• [What the task requires] Return exactly those lines of the material below that fall between the line holding "threesome (57, 2169)" and the line holding "memorial tree (501, 963)", inclusive.

• [Information shown]
▽
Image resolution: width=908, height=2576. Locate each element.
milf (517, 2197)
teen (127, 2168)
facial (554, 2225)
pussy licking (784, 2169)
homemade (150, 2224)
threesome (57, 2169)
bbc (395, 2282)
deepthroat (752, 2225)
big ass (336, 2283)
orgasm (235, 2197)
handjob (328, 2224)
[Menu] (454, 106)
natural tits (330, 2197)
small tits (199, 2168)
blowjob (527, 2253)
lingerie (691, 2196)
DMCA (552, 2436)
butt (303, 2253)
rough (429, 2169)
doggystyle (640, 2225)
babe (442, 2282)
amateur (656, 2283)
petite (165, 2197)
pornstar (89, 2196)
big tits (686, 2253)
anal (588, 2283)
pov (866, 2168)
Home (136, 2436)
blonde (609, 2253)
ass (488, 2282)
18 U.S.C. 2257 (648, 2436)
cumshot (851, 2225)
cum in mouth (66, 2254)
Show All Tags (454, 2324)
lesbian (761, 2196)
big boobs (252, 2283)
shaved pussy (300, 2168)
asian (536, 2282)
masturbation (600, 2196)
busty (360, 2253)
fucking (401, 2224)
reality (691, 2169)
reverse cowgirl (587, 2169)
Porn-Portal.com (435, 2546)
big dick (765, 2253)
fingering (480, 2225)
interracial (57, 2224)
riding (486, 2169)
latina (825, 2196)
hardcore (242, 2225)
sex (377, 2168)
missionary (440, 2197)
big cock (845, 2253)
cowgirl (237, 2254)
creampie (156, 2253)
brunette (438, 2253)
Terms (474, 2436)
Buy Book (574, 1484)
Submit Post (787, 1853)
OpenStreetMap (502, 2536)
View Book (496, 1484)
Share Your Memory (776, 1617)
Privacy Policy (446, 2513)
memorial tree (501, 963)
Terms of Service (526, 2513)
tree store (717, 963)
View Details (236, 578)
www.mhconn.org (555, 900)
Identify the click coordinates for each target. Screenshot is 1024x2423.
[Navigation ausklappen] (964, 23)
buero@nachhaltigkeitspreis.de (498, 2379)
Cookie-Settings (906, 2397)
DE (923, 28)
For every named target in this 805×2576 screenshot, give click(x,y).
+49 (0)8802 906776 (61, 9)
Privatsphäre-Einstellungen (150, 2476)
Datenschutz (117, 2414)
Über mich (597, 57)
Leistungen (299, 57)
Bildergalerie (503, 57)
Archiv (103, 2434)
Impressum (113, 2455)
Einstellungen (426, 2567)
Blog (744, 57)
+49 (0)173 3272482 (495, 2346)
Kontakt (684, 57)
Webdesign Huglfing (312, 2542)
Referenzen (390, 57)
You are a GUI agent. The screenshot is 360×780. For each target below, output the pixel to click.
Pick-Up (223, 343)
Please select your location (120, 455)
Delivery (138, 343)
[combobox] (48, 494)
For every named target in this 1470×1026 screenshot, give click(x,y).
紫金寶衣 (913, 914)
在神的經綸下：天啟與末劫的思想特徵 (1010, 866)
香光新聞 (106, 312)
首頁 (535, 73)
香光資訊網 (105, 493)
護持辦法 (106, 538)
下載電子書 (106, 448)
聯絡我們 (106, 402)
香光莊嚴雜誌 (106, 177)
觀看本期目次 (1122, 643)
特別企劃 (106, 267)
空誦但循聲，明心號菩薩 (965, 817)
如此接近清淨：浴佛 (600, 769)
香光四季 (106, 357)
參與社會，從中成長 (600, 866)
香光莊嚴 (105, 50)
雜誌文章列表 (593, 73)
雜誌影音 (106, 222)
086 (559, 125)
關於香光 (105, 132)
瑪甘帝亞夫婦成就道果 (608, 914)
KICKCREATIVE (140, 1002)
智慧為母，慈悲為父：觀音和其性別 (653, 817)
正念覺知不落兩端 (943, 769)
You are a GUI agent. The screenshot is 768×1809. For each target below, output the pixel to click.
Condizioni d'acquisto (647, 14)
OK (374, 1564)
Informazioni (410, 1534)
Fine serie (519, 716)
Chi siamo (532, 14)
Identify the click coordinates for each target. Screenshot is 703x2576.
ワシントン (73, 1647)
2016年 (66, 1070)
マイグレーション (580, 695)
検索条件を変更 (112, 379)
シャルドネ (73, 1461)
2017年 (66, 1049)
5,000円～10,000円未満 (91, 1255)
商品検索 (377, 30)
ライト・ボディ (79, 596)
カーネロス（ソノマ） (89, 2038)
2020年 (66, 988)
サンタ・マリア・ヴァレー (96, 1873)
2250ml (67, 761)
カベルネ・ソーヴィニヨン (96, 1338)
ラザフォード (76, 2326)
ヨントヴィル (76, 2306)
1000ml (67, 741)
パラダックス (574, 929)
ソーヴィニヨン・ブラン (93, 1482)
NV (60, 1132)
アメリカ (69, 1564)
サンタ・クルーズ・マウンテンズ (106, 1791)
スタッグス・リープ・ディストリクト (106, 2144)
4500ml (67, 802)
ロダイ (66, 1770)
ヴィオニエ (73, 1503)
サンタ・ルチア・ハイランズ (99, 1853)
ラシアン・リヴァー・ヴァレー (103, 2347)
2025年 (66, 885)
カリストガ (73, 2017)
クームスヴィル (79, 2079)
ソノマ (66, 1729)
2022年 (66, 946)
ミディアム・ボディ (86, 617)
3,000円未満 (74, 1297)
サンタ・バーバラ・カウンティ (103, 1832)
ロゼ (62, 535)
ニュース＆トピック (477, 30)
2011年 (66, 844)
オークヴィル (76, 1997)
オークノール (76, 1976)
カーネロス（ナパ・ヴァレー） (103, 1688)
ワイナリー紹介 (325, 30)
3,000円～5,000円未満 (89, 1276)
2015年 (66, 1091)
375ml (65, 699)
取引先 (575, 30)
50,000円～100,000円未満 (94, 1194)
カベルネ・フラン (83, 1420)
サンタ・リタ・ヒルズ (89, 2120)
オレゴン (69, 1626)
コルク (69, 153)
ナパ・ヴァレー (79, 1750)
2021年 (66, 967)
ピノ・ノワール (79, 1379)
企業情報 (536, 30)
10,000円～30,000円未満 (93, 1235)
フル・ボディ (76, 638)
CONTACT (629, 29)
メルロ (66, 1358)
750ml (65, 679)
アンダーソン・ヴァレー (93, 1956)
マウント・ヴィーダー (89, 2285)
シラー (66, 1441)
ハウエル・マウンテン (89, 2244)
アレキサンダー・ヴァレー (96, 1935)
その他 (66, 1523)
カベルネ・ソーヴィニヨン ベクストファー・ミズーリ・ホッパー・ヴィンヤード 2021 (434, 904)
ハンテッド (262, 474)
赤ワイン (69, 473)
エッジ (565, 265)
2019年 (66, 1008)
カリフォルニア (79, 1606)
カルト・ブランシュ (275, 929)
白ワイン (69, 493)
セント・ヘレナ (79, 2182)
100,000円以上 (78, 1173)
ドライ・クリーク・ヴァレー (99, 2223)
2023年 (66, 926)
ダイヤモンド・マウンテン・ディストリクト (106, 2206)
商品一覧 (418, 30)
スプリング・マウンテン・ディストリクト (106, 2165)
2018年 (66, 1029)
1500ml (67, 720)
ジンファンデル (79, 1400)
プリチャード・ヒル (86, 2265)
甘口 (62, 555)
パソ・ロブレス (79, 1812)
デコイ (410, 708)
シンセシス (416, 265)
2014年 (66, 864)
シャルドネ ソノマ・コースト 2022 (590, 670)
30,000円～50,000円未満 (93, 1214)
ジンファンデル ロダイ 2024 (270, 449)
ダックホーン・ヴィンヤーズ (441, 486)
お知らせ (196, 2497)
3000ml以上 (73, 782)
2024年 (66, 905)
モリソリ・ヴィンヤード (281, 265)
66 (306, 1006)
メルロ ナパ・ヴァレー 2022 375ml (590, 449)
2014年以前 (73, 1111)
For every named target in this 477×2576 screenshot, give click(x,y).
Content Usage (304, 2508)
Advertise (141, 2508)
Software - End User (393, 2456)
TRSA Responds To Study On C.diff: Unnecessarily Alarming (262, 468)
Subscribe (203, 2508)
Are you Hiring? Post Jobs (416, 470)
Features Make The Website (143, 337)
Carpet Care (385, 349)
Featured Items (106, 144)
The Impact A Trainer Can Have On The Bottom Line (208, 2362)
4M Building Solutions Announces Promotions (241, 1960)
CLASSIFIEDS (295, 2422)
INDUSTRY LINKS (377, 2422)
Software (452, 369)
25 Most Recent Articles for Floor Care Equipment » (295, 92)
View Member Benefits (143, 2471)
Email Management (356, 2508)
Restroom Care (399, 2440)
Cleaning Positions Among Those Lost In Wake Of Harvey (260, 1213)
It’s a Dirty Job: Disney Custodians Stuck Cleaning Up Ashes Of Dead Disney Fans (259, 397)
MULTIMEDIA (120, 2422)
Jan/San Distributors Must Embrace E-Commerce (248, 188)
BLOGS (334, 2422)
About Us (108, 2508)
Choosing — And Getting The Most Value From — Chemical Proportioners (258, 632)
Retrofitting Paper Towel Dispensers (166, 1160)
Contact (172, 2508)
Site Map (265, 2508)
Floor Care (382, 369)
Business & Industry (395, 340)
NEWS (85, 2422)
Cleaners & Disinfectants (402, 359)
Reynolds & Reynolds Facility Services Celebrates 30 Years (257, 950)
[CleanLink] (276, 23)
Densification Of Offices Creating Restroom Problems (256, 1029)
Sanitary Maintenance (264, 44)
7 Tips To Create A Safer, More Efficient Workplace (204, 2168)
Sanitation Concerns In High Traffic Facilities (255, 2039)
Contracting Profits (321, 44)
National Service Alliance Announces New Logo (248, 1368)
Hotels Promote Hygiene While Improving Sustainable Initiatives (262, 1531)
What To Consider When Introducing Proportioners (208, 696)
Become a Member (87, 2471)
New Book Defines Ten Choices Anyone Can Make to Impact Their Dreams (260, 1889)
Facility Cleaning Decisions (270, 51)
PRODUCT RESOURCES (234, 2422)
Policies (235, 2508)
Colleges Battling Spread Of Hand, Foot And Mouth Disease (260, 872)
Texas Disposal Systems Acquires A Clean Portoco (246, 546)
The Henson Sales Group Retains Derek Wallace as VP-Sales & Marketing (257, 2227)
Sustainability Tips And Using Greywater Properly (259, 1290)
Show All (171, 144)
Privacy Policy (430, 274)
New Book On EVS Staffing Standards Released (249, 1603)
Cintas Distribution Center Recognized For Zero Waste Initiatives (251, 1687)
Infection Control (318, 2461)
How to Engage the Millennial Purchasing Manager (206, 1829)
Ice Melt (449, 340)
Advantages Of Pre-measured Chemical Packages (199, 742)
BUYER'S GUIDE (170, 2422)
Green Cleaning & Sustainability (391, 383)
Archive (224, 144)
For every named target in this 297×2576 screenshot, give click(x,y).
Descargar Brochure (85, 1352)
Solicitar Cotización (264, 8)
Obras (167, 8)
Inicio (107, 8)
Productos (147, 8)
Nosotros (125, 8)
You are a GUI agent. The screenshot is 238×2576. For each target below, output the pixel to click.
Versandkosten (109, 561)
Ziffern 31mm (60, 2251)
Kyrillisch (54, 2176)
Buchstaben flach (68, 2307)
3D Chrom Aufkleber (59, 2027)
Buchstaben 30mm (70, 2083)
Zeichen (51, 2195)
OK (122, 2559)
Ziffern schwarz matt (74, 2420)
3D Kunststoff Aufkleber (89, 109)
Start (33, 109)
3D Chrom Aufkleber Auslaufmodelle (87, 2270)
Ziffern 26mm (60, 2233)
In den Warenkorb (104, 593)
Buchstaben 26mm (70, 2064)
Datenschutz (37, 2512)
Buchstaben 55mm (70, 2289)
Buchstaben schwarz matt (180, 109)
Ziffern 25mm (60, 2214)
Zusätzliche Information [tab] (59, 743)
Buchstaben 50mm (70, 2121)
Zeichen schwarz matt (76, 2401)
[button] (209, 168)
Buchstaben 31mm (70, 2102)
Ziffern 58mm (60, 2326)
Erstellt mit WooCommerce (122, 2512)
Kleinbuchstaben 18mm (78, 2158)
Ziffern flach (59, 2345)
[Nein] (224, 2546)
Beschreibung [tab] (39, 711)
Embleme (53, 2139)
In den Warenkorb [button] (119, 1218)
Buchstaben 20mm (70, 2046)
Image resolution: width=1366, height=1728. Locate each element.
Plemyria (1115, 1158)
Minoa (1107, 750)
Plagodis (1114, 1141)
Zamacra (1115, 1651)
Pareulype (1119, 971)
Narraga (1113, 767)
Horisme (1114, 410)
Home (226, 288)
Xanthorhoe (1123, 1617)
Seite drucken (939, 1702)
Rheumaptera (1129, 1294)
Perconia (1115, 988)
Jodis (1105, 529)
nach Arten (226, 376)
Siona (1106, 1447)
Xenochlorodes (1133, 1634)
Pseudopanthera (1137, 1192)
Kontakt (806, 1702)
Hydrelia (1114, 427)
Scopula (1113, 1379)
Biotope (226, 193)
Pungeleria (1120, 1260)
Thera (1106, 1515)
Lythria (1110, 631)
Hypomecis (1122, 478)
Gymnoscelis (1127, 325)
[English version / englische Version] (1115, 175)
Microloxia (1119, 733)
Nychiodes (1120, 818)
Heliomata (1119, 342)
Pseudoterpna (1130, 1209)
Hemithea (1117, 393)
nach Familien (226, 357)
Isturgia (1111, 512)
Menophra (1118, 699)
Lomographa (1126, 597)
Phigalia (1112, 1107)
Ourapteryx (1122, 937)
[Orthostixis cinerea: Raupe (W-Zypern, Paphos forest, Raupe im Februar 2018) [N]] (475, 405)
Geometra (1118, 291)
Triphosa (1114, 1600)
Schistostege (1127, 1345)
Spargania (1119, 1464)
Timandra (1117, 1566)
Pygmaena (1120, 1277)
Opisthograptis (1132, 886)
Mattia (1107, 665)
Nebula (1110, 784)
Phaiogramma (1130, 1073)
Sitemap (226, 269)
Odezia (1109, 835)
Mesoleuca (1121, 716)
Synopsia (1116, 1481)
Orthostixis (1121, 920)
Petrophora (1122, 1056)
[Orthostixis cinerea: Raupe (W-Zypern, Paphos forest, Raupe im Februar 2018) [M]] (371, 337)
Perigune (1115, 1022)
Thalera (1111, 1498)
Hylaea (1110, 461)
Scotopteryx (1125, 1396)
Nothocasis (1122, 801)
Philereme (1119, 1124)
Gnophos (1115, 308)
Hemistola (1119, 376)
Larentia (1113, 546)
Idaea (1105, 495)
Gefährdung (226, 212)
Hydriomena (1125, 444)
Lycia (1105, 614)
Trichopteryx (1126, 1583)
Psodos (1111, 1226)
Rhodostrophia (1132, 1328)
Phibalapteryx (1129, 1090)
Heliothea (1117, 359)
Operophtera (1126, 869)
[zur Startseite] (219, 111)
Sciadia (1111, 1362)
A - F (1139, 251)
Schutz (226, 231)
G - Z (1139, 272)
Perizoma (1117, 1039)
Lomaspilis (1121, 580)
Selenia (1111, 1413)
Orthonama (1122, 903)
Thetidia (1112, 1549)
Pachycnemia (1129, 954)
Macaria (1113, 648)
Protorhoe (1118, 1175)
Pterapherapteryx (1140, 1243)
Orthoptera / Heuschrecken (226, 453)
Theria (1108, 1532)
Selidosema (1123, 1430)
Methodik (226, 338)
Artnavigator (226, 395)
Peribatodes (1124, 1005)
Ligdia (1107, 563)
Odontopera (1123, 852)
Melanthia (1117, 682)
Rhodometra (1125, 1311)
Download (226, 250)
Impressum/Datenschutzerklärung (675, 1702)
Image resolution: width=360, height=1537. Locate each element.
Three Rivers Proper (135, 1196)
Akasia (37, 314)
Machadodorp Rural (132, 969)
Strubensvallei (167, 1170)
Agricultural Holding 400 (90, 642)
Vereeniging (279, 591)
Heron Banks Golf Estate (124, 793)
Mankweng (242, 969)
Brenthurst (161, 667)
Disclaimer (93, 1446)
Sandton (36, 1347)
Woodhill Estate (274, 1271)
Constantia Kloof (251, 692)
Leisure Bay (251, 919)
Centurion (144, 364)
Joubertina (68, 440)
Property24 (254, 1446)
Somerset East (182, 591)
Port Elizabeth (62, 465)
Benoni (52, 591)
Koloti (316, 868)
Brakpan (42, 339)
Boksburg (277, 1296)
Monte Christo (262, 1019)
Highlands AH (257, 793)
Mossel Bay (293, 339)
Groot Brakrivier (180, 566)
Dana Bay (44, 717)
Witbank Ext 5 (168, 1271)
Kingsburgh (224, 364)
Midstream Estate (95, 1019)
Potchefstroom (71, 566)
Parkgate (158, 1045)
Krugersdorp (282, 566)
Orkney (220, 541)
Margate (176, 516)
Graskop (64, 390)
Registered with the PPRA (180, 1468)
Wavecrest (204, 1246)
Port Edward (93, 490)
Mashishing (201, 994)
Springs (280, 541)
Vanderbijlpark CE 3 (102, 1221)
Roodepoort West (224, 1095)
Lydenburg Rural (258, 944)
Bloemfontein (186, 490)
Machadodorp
△
• [Response area]
threesome (57, 2169)
bbc (395, 2282)
deepthroat (752, 2225)
big ass (336, 2283)
orgasm (235, 2197)
handjob (328, 2224)
[Menu] (454, 106)
natural tits (330, 2197)
small tits (199, 2168)
blowjob (527, 2253)
lingerie (691, 2196)
DMCA (552, 2436)
butt (303, 2253)
rough (429, 2169)
doggystyle (640, 2225)
babe (442, 2282)
amateur (656, 2283)
petite (165, 2197)
pornstar (89, 2196)
big tits (686, 2253)
anal (588, 2283)
pov (866, 2168)
Home (136, 2436)
blonde (609, 2253)
ass (488, 2282)
18 U.S.C. 2257 (648, 2436)
cumshot (851, 2225)
cum in mouth (66, 2254)
Show All Tags (454, 2324)
lesbian (761, 2196)
big boobs (252, 2283)
shaved pussy (300, 2168)
asian (536, 2282)
masturbation (600, 2196)
busty (360, 2253)
fucking (401, 2224)
reality (691, 2169)
reverse cowgirl (587, 2169)
Porn-Portal.com (435, 2546)
big dick (765, 2253)
fingering (480, 2225)
interracial (57, 2224)
riding (486, 2169)
latina (825, 2196)
hardcore (242, 2225)
sex (377, 2168)
missionary (440, 2197)
big cock (845, 2253)
cowgirl (237, 2254)
creampie (156, 2253)
brunette (438, 2253)
Terms (474, 2436)
Buy Book (574, 1484)
Submit Post (787, 1853)
OpenStreetMap (502, 2536)
View Book (496, 1484)
Share Your Memory (776, 1617)
Privacy Policy (446, 2513)
memorial tree (501, 963)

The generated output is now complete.